What is needed is an exact copy of every line from the one containing "Viewport: 494px width, 229px" through the end of the entries; please set it down without any pictures.

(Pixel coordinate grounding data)
Content starts

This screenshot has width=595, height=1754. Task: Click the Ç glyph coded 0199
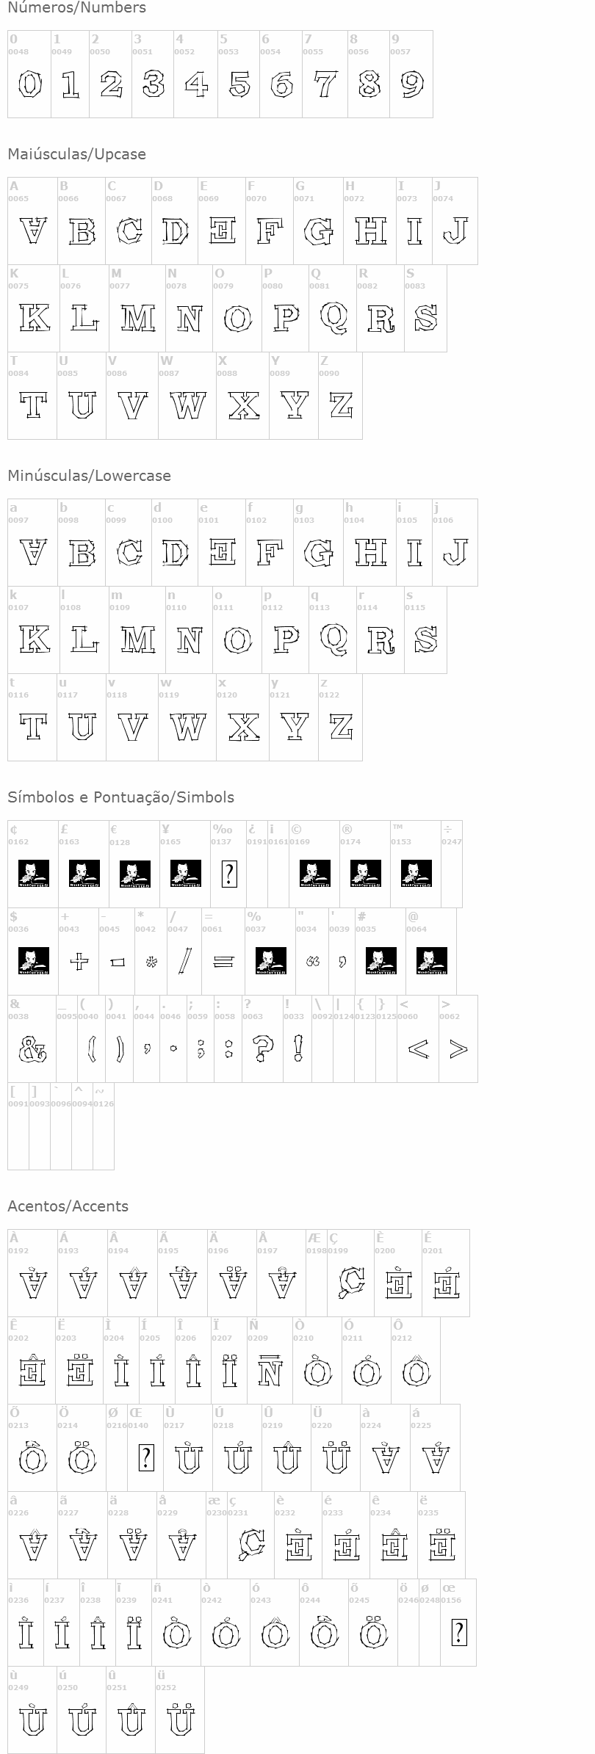[x=352, y=1283]
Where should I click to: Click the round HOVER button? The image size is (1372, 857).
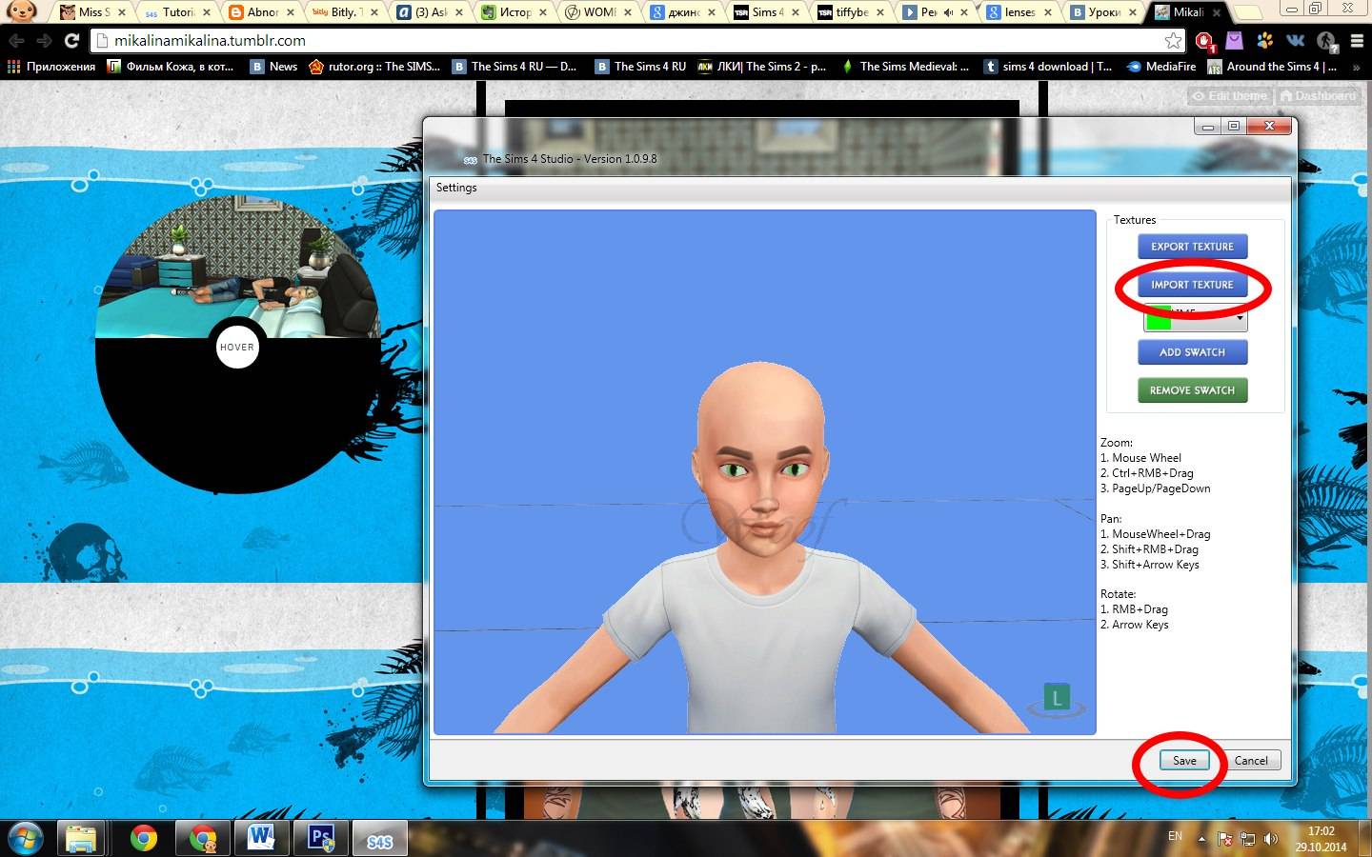[x=237, y=348]
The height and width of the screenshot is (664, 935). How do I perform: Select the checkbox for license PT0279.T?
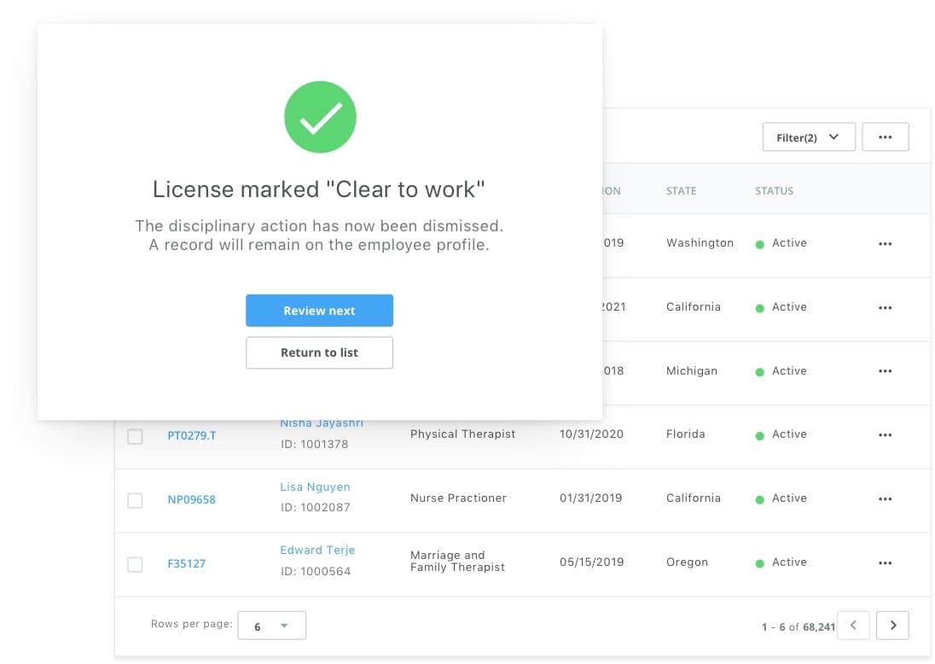135,436
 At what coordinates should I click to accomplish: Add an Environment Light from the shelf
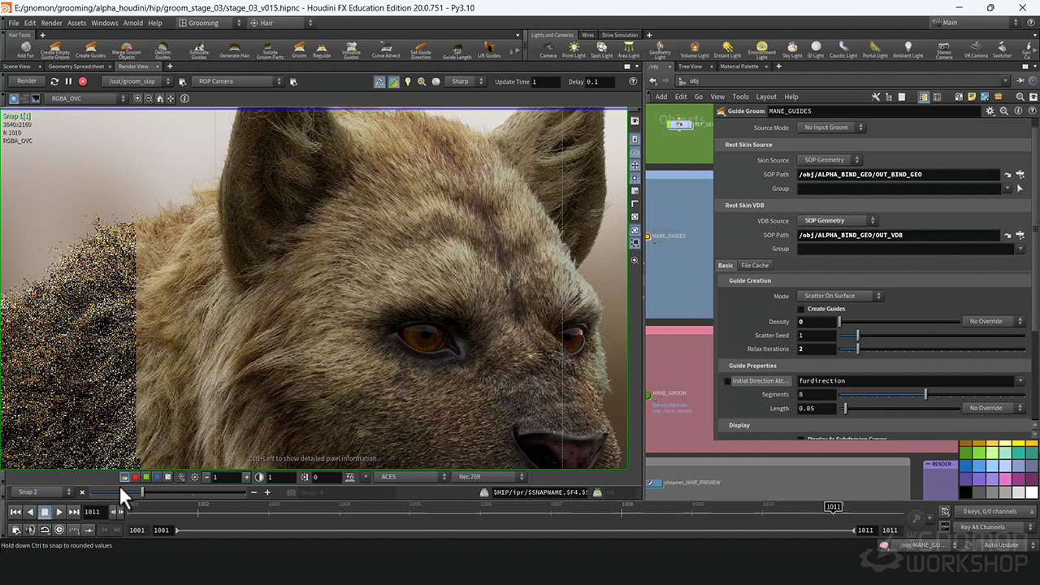(761, 49)
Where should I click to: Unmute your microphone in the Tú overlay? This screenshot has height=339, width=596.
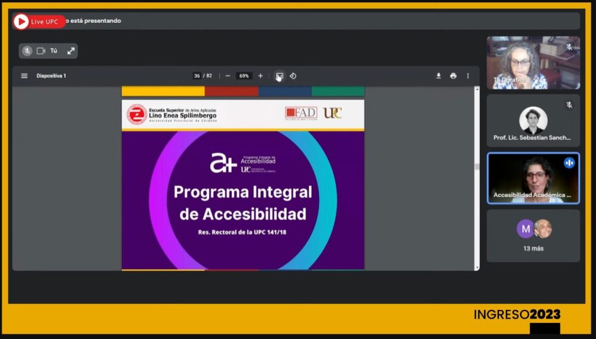(27, 51)
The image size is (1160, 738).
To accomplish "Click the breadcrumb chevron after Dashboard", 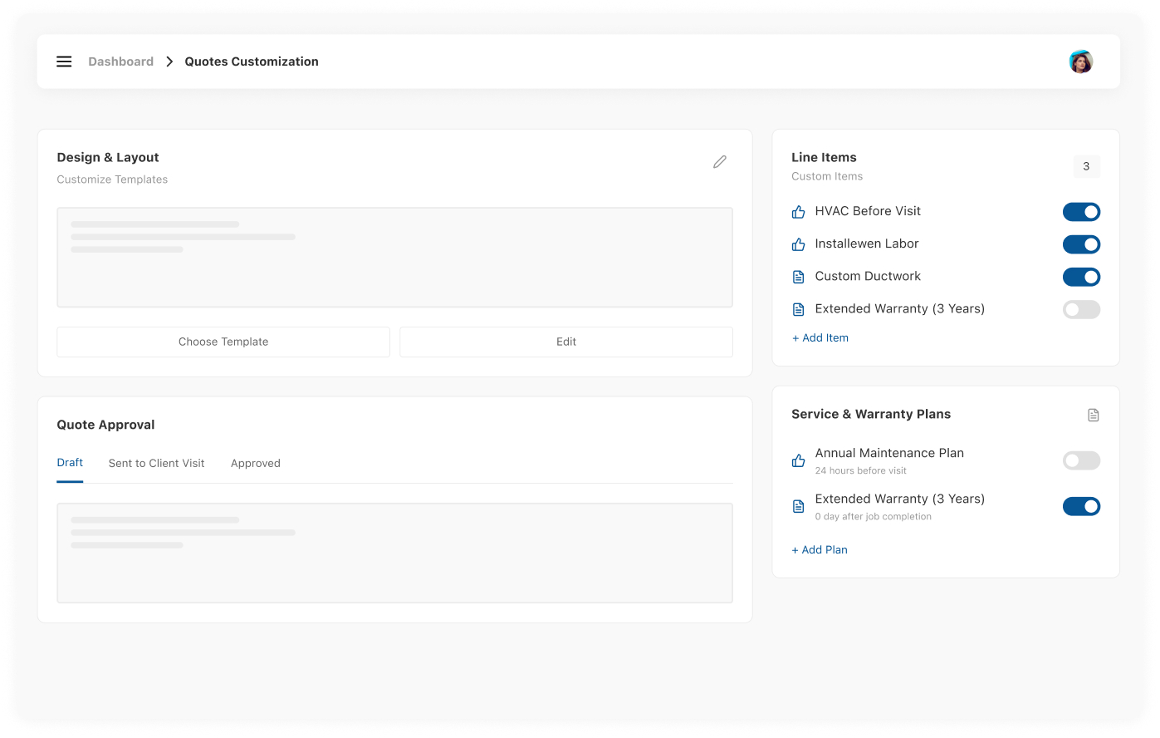I will (169, 62).
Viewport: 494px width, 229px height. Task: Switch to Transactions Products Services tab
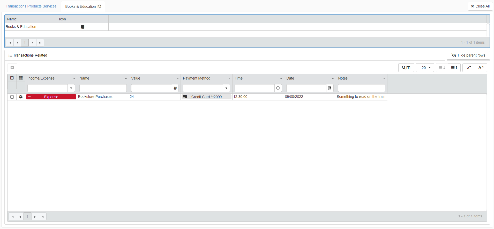pos(31,6)
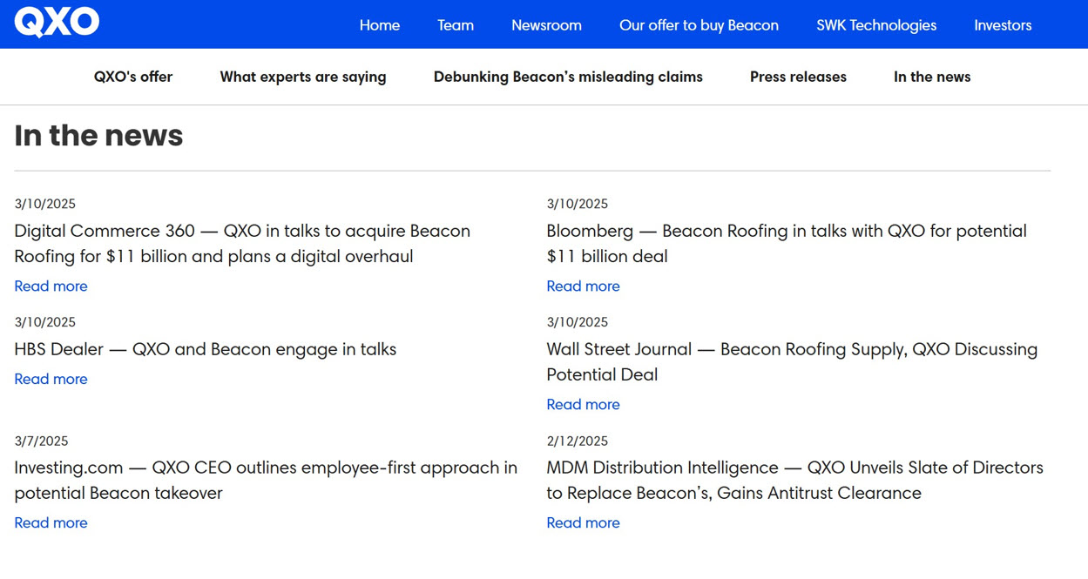Viewport: 1088px width, 579px height.
Task: Select Debunking Beacon's misleading claims tab
Action: point(568,77)
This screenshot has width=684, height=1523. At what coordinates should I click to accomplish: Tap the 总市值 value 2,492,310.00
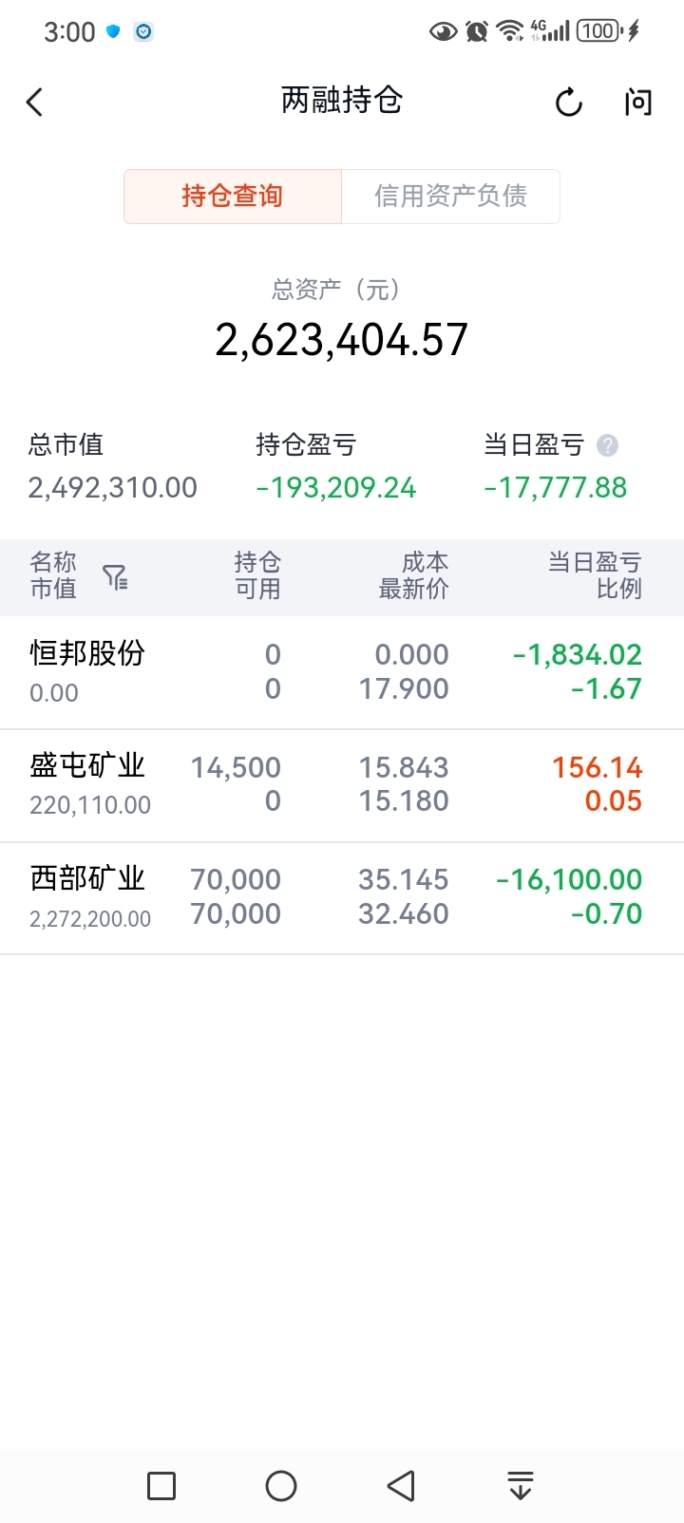point(113,488)
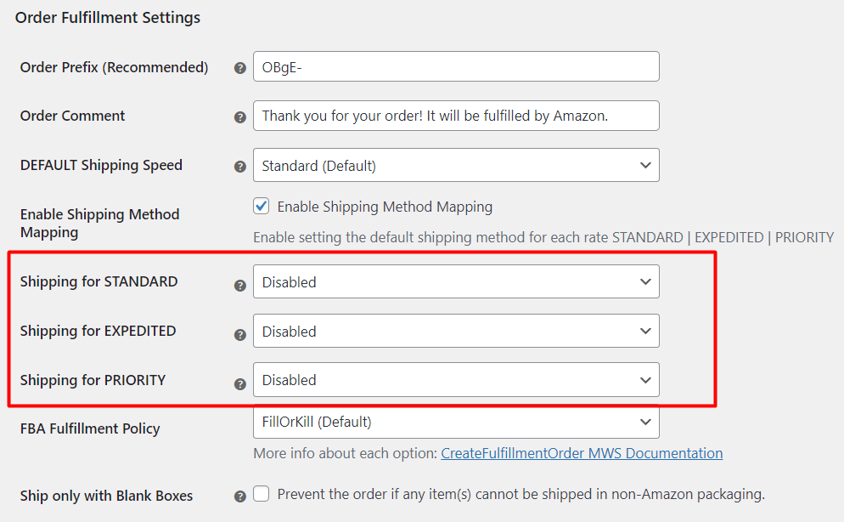The height and width of the screenshot is (522, 844).
Task: Show help for Shipping for EXPEDITED
Action: tap(240, 335)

Content ends

» **ANSWER BELOW**:
Viewport: 494px width, 229px height. Task: Switch to Transactions Products Services tab
pos(31,6)
Viewport: 1088px width, 579px height.
Task: Select Debunking Beacon's misleading claims tab
Action: point(568,77)
This screenshot has width=684, height=1523. At what coordinates should I click to accomplish: Tap the 总市值 value 2,492,310.00
point(113,488)
The height and width of the screenshot is (522, 844).
Task: Show help for Shipping for EXPEDITED
Action: tap(240, 335)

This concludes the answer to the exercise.